Records from a data source:
━━━
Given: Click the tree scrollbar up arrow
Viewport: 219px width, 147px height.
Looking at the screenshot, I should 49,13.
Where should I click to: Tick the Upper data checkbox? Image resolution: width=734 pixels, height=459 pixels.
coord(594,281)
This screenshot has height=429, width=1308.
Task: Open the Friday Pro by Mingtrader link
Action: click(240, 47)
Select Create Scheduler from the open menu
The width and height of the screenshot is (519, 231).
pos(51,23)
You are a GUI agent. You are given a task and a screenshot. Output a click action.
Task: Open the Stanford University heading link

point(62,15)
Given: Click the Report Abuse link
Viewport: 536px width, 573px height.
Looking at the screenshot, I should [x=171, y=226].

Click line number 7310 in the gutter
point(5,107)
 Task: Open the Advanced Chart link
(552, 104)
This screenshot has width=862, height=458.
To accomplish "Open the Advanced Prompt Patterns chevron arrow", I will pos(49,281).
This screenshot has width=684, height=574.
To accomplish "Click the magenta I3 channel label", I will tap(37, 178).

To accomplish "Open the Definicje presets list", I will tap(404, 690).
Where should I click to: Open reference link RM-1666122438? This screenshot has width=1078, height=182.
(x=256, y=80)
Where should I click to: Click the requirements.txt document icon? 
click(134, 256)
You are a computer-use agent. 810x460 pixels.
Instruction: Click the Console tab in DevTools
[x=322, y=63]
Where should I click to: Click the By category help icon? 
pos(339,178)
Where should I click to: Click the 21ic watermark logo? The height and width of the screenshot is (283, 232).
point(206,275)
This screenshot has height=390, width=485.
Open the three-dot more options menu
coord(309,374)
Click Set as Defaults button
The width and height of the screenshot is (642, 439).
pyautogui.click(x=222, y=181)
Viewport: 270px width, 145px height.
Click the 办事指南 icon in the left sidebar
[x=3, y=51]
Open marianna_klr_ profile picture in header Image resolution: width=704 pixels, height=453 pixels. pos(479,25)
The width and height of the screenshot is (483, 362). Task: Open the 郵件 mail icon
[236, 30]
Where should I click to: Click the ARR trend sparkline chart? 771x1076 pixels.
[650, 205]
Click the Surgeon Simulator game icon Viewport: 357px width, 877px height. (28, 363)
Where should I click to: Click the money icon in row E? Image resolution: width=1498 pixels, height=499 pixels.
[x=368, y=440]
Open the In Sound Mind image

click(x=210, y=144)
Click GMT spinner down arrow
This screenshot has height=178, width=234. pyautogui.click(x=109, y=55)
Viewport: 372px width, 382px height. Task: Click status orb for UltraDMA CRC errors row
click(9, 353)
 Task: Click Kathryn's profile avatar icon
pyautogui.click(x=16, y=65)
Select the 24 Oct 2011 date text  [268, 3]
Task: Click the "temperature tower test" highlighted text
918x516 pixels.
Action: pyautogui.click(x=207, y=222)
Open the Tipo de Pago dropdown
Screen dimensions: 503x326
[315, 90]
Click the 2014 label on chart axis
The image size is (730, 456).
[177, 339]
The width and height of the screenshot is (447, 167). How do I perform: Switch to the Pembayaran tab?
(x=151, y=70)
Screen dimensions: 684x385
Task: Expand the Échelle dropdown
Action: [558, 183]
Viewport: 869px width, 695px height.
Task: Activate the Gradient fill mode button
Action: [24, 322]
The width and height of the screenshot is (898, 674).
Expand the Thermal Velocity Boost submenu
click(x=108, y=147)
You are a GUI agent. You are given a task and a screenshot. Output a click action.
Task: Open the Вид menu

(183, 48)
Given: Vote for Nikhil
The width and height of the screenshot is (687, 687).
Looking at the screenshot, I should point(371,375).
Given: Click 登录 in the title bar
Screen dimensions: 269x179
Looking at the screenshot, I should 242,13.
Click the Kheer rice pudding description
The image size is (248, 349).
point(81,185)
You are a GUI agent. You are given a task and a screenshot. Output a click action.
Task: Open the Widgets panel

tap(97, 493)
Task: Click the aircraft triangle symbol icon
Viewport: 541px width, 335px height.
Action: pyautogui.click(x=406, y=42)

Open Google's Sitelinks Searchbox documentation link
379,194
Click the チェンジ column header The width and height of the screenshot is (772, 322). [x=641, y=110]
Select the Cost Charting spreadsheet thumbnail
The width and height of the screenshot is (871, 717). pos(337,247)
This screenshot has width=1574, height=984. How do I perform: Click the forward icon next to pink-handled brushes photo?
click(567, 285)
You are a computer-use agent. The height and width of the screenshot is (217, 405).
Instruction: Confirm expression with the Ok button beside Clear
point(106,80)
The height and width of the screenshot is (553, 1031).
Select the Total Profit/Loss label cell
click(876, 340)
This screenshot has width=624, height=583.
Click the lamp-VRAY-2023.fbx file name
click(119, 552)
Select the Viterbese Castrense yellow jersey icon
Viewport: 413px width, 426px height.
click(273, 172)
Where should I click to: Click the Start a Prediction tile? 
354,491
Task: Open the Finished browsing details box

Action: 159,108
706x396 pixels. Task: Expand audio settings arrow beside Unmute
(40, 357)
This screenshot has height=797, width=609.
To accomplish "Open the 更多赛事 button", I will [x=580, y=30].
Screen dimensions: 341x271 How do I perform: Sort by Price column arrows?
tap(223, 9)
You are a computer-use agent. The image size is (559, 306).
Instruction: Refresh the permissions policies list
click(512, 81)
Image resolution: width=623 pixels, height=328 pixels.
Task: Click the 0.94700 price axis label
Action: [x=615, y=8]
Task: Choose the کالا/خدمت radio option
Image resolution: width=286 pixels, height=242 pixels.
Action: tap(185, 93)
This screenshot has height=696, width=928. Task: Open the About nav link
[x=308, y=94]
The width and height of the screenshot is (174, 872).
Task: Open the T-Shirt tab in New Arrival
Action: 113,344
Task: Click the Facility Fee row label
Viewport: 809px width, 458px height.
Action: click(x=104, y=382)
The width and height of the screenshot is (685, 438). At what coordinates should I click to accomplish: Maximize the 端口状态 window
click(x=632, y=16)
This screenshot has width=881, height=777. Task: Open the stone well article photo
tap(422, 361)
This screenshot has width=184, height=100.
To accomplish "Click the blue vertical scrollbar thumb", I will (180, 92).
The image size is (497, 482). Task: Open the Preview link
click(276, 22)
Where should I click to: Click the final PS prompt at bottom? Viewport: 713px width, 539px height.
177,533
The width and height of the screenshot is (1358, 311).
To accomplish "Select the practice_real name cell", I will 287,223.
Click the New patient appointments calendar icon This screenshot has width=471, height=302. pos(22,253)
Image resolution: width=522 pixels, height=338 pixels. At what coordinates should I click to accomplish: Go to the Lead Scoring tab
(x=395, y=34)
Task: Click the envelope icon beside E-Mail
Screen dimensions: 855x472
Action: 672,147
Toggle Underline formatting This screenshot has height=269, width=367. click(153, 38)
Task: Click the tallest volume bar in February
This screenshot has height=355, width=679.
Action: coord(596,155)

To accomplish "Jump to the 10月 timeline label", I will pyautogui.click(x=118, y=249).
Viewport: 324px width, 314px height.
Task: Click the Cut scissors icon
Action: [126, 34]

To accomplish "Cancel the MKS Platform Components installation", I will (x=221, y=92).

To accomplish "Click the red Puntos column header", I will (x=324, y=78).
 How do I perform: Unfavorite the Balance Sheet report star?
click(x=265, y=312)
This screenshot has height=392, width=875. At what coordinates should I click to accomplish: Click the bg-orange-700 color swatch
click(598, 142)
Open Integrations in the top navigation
━━━
The required answer is each line of the data in which the word "scrollbar" appears.

Given: Click the tree scrollbar up arrow
To accomplish "Click the blue vertical scrollbar thumb", I will (180, 92).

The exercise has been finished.